To prevent us from engaging with this one consistent trait of an RPG is to make us feel like we’re missing something, and when we feel like we’re missing something, we feel unprepared for whatever awaits us. We will always be unprepared for the Cleric Beast the first time that we fight it. The game makes damn sure of that.
Then Bloodborne starts playing a meta game with our expectations. Since the Cleric Beast appeared out of nowhere, I’m expecting that kind of ambush to happen again, but it doesn’t. The next boss fight with Father Gascoigne begins with a cut scene. I walk through an archway, and instead of having a few moments to analyze the environment, I trigger an introductory video and the fight begins. Gascoigne rushes me in an arena that I haven’t had time to study. My first instinct is to dodge his attacks but that only results in me getting caught on a gravestone that I didn’t know was there—stuck between a literal rock and a hard place. Whereas the Cleric Beast surprises us by waiting, Gascoigne surprises us by rushing.
The third boss, or at least the third boss that I fought, neither ambushes you, nor rushes you. She waits for you. Vicar Amelia can be seen at the end of a long church, hunched over and praying. The environment is suspicious, indicative of a boss fight in every way that a video game environment can be indicative of a boss fight, but Amelia waits just long enough to make us doubt ourselves. You’ll walk more than half the length of the church, ready but waiting, as Amelia prays with her back to you, a vulnerable position that encourages us to come closer and attack. Except that you won’t get that chance because she quickly transforms into a giant werewolf.
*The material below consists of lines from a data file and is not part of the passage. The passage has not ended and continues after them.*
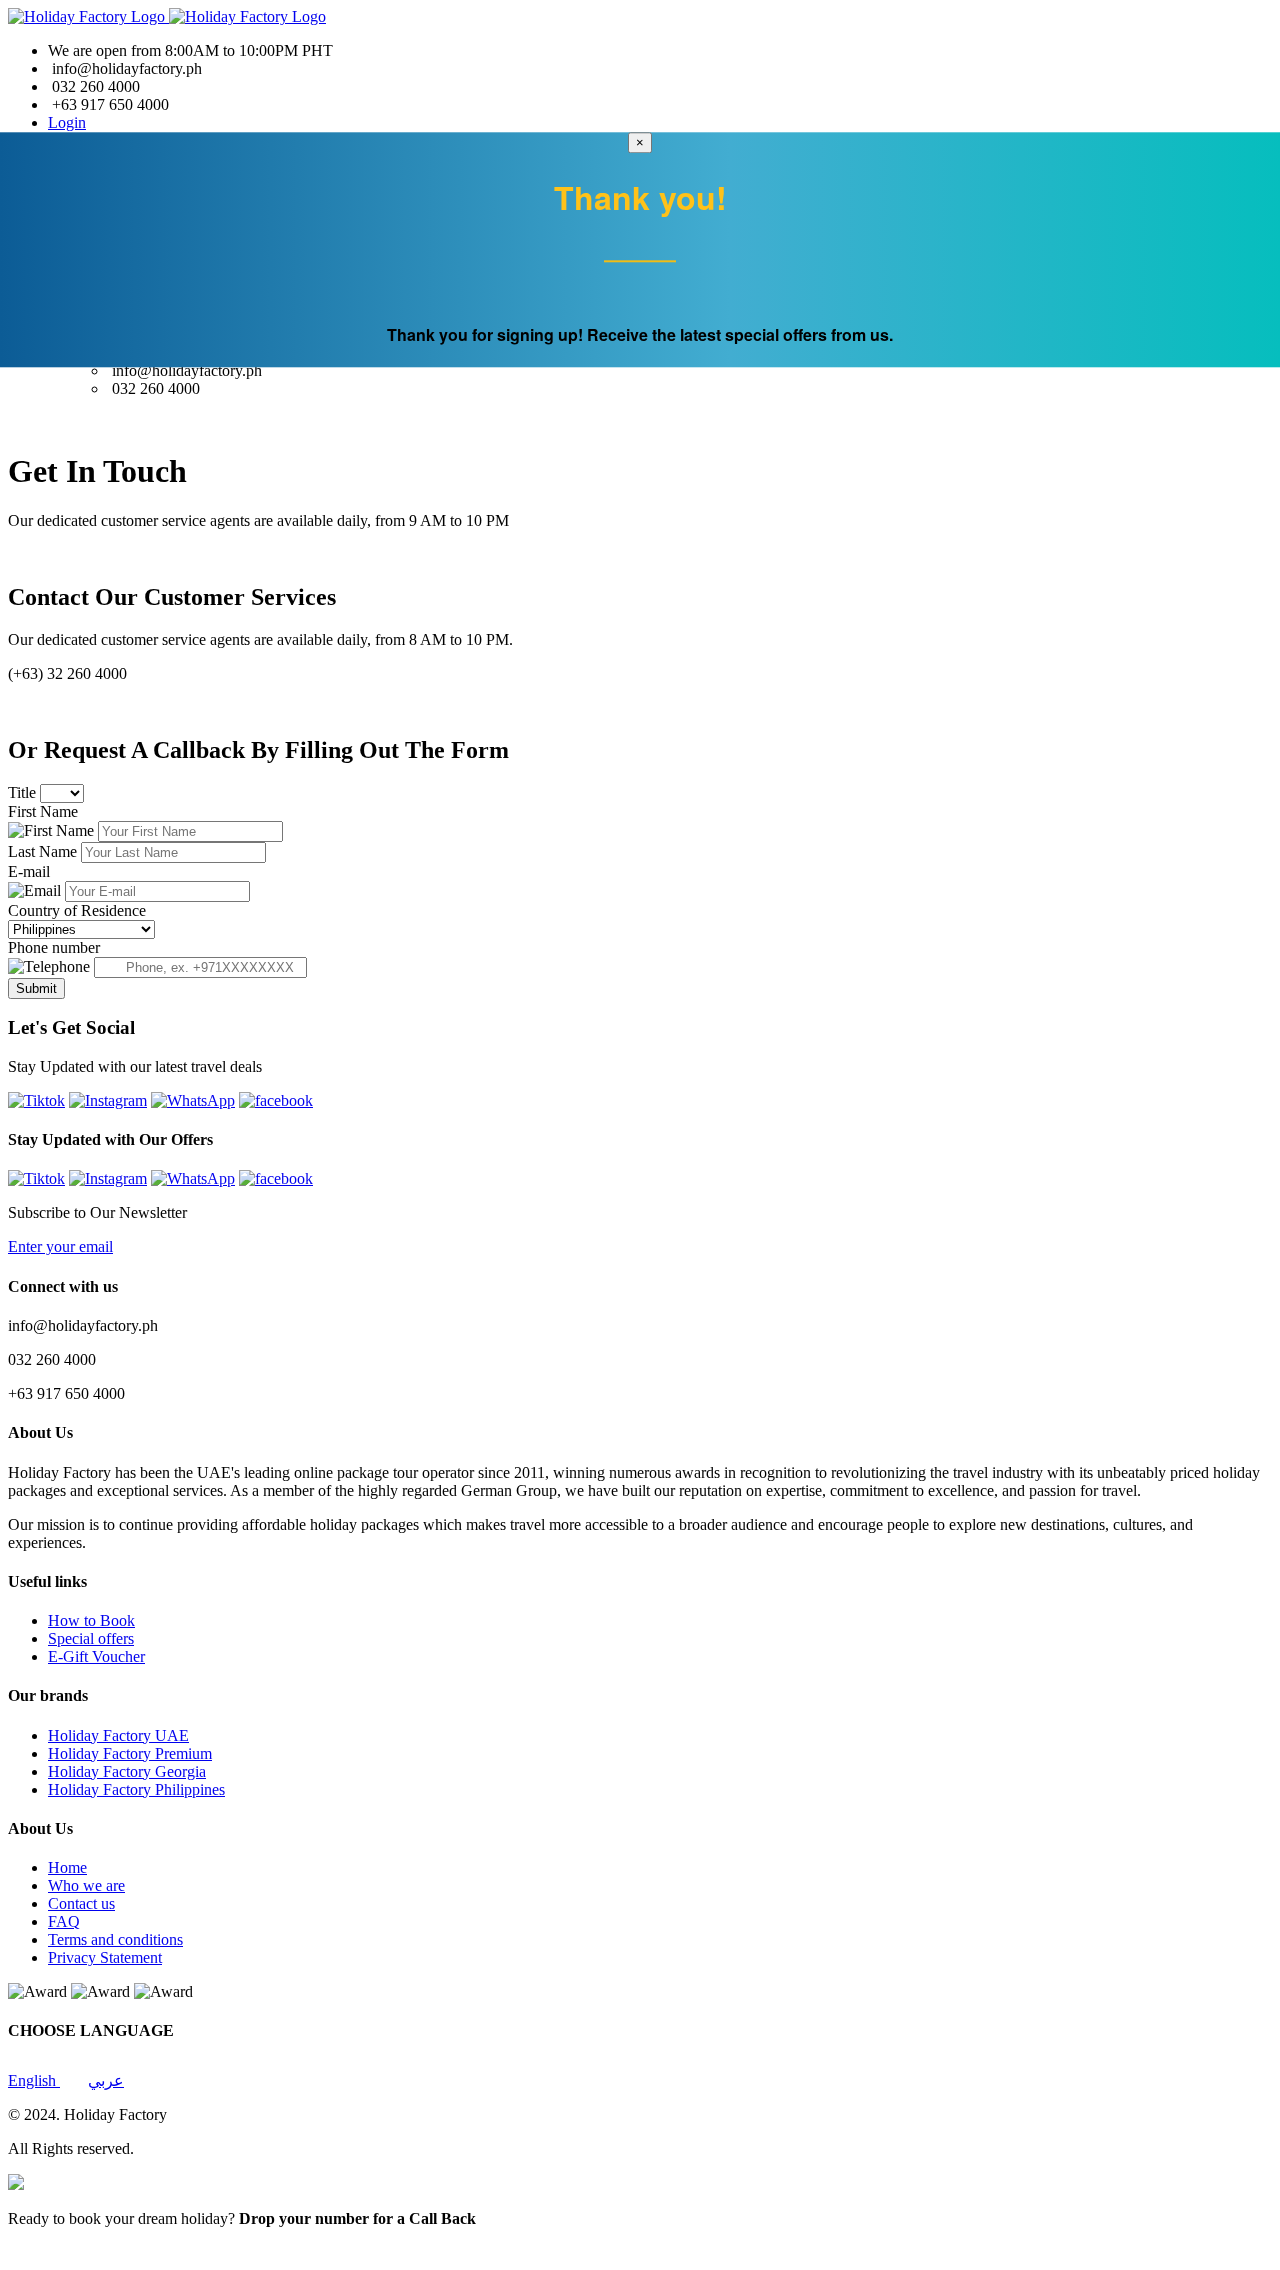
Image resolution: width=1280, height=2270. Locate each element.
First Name (43, 811)
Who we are (86, 1885)
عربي (106, 2080)
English (34, 2080)
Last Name (44, 851)
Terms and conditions (115, 1939)
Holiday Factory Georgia (127, 1771)
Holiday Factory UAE (118, 1735)
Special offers (91, 1638)
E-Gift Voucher (96, 1656)
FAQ (64, 1921)
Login (67, 122)
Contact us (81, 1903)
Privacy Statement (105, 1957)
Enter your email (60, 1246)
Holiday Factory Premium (130, 1753)
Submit (36, 988)
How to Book (91, 1620)
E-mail (29, 871)
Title (24, 792)
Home (67, 1867)
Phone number (54, 947)
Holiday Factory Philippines (136, 1789)
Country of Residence (77, 910)
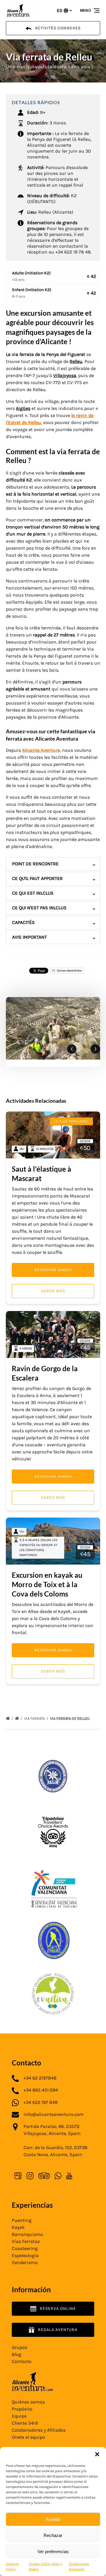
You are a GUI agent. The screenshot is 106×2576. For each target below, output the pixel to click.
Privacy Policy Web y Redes (45, 2566)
Crap.
Not only does the timing of the fight surprise us, but the nature of it is surprising as well. The Cleric Beast establishes that we should expect giant monsters, but Gascoigne tells us that humans can be deadly as well. Amelia looks to be one of the former, but then becomes one of the latter.
Eventually you’ll learn the patterns of Bloodborne. You’ll know when a boss is coming because of the environment and because it just feels like that time has come. However, when you do reach this point, the game knows that you know its patterns, and it’ll change things accordingly.
There’s a late-game area called the Nightmare Frontier that’s infamous because other players can invade your game with incredible ease there, and make no mistake, these invaders are bosses in their own right. You’re warned when an invader appears, but you don’t know where they will specifically appear.
The first time that I was invaded I started running through the level, desperate to return to where I had died previously so that I could retrieve my lost Blood Echoes. I didn’t consider the fact that I had died because a monster threw a rock at me and that I was running right into his line of sight again. I found my Blood Echoes and the invader, and then we fought while boulders rained around us. I died, of course. I was unprepared for that fight at that time in that area. But damn it was a thrilling death.
This is the game taunting us, toying with our expectations, and I love it all the more for that, for the way it increases my paranoia and encourages an awareness of my surroundings. There’s always a thrill in preparing for a fight, but it’s another kind of thrill to have the fight come to you unexpectedly. I’ve written before about how the Souls games are an evolution of survival-horror, and Bloodborne makes the strongest case for this yet, what with its gothic setting and Lovecraftian mythos. This is a game that wants us to be scared, and it know that to scare us it has to attack us in ways that we haven’t seen before.